First, we declare what the class implements, that is, what methods are required to exist if the class is implemented. However, this is not the same as saying that all those methods must be defined over the structure before we can say it implements the class. We instead only need the "MRD/MCD" or "Minimal Requisite/Complete Definition" that is, the minimal number of functions needed to define all the other functions the class provides. How do we know what the MRD is? Well- thats up to you to decide. We do that by defining each function of the class in terms of other functions in the class, even cyclicly if necessary. I like to call this set of cyclic definitions the "internal definitions" of the set. These internal definitions provide the real power of the type class. Also note how, in the class definition, we have an inheritance bit, in that of Eq a => Ord a. This allows us to assume that we have basic equality functions provided by Eq.

In the next few posts in this series, I'll be implementing Peano Arithmetic in Haskell, principly by pushing one simple data type:

Nat = Z | S Nat

Into as many type classes as I can, as of this writing, I have two more posts planned, and have pushed Nat into Eq, Ord, Num, Integral, Enum, and Real, I hope to get it into Rational and Fractional which will turn it into Nat-QQ (Natural Rationals (that is, all the Positive Rationals)), and maybe then refactor Nat into ZZ (the integers), and get the Regular Rationals out of that.


olegus said...

I've been watching FP related Google talks (in particular "Faith, Evolution, and Programming Languages"), then looking through different kinds of polymorphism and, finally, got what are "type classes" in Haskell. My first idea was that there are much like interfaces in Java, so that's how I've found your blog.

After reading your entry I understand that there are something more that ressembles mixins - in a sense, they provide most functionality and require few methods to be implemented. Of course mixins are used in dynamically typed languages, so this is much different.

I feel like I start to grasp different kinds of techniques that arise from clash of static/dynamic typing and different kinds of polymorphism.

Jake said...

I take it the post helped, then, I'm glad.

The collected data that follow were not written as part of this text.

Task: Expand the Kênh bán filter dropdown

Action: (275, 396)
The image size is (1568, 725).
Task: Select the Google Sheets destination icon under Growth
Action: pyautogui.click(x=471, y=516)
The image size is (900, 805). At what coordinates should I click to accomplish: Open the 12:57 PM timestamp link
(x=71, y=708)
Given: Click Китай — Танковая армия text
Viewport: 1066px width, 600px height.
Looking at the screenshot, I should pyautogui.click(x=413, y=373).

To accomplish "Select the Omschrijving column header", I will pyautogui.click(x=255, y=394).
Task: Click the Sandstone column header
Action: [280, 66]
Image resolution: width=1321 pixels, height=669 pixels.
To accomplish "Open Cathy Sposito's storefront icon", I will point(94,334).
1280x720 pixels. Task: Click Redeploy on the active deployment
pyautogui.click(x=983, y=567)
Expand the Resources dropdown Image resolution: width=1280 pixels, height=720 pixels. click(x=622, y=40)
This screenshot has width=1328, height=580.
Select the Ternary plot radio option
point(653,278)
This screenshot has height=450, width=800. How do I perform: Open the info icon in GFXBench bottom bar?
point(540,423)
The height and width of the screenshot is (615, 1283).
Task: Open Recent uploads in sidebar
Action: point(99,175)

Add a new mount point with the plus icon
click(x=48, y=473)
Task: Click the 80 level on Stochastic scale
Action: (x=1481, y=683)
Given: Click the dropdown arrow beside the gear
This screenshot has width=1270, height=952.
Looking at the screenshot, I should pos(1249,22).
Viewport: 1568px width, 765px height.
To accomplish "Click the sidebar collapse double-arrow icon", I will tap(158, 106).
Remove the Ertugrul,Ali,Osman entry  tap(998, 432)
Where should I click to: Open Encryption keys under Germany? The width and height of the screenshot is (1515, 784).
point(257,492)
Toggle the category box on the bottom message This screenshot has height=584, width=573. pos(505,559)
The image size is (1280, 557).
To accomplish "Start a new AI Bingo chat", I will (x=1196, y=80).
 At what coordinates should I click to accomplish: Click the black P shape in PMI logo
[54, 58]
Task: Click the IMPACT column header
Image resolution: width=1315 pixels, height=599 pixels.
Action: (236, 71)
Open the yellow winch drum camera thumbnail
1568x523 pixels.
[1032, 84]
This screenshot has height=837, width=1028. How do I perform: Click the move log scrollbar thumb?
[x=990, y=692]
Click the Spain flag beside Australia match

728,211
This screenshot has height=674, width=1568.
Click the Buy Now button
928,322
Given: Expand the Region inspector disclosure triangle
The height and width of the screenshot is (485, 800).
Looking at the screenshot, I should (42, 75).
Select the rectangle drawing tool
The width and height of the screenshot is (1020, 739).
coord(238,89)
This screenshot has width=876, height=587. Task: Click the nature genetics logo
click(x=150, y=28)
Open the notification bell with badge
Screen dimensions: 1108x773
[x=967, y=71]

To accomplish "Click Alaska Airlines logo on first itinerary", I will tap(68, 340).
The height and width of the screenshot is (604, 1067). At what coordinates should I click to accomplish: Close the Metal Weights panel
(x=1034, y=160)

I've never used Mixin based OO before, but if its significantly like Type Classes, I'll probably love it to death. The real brilliance is that they give you the ability to really make polymorphism work hard for you. In that with a minimal amount of work on your part (vis a vis, a couple method declarations), and some hard work on someone elses part, we get not only the ability to create a stable infrastructure for our programs to exist in, but that infrastructure is about as extendable as legos. Just snap in a new structure, define some operations, and bam! We get all the associated functions for free.

I'll spin off of Greenspuns Law and say:
Any sufficiently complex object-oriented system will asymptotically approach being a Haskell-esque Type Class/Heavy Polymorphism system.

Maybe I'm awestruck, I dunno, but Type Classes are awesome.